# CovidAB  
- using the data at https://covid19stats.alberta.ca/  

### learning ....  
This was a chance for me to do some "web scraping"  
AB does *not* give a nice link to a CSV that I can see.  
Instead, they have a button that does some magic to do the download  
  
So ....
- install selenium and the chrome drive.  Note: needed specific version to match my Chrome version.  
    - conda install -c conda-forge selenium  
    - conda install -c conda-forge python-chromedriver-binary=81.0.4044.69.0  
- determine the button "name"  
    - "inspect" the button and find the class name  

## Updates  
- Including population data  
- See supporting notebook: **CovidAB - Populations**  

In [1]:
# STANDARD IMPORTS  
from datetime import datetime
import glob
import json
import math
import io
import os
import csv
from flatten_json import flatten
import operator
from collections import Counter

# Pandas +
import pandas as pd
import numpy as np
from numpy import nan
import matplotlib.pyplot as plt
from pivottablejs import pivot_ui
import pandas_profiling

# Selenuim webscraping
import time
from selenium import webdriver
import chromedriver_binary  # Adds chromedriver binary to path
from webdriver_manager.chrome import ChromeDriverManager

from selenium.webdriver.chrome.options import Options



## Get Some Data  
- AB puts data at https://covid19stats.alberta.ca/#data-export  but only via table export (?)  

In [2]:
# Download to with 'rawData' folder. 
download_folder = './rawData'
if not os.path.exists(download_folder):
    os.makedirs(download_folder)
download_folder = download_folder + '/'

In [3]:
# Outputs to with 'results' folder. 
output_folder = './results'
if not os.path.exists(output_folder):
    os.makedirs(output_folder)
output_folder = output_folder + '/'

### Web Scrapping Starts Here

In [4]:
# Options for Chrome WebDriver
op = Options()
op.add_argument('--disable-notifications')
op.add_experimental_option("prefs",{
    "download.prompt_for_download": False,
    "download.directory_upgrade": True,
    "safebrowsing.enabled": True 
})

# Initializing the Chrome webdriver with the options
driver = webdriver.Chrome(ChromeDriverManager().install())

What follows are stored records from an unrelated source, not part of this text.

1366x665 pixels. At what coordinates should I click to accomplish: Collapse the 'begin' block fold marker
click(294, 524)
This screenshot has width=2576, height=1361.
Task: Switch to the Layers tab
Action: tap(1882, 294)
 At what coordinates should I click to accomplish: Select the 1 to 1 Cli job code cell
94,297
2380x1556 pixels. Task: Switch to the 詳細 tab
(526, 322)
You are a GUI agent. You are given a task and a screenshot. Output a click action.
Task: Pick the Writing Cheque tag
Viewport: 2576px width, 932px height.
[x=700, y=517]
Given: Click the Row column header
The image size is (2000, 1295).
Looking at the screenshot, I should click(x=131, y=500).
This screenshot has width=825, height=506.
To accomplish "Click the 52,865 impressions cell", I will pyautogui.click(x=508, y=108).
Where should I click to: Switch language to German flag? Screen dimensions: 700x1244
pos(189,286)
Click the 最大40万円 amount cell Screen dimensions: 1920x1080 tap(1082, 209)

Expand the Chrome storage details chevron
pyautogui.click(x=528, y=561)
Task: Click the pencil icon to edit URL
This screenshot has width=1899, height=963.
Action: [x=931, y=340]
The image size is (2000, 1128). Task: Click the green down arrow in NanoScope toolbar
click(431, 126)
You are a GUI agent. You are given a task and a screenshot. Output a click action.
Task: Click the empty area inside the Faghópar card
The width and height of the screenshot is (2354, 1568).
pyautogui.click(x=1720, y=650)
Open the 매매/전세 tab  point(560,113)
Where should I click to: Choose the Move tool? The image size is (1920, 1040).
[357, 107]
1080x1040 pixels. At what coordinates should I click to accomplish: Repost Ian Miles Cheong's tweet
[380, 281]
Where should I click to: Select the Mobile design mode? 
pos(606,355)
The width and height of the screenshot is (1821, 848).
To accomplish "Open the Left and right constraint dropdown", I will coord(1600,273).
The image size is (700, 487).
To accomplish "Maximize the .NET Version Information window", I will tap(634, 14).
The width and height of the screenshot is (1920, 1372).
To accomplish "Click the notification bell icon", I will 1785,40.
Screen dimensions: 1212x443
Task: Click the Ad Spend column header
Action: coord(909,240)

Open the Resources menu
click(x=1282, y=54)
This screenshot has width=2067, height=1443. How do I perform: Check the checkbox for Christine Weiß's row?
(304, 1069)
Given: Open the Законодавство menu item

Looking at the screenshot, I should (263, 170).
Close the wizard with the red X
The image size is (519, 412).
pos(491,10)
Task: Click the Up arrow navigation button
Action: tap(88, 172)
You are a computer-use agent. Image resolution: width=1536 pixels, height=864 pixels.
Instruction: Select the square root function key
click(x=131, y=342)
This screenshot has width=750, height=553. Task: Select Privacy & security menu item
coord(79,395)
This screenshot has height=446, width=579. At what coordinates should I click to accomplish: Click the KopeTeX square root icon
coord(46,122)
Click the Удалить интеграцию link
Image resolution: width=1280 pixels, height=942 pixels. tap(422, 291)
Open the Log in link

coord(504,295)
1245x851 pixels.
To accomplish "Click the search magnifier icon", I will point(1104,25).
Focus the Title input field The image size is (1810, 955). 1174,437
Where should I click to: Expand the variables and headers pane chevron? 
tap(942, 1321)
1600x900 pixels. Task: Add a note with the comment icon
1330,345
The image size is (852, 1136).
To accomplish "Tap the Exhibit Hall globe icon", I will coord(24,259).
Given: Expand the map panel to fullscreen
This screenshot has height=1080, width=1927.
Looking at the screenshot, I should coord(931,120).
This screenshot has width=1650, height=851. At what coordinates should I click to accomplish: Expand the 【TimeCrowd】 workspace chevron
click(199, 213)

# Setting Chrome to trust downloads and save to downloadFolder
driver.command_executor._commands["send_command"] = ("POST", '/session/$sessionId/chromium/send_command')
params = {'cmd': 'Page.setDownloadBehavior', 'params': {'behavior': 'allow', 'downloadPath': download_folder}}
command_result = driver.execute("send_command", params)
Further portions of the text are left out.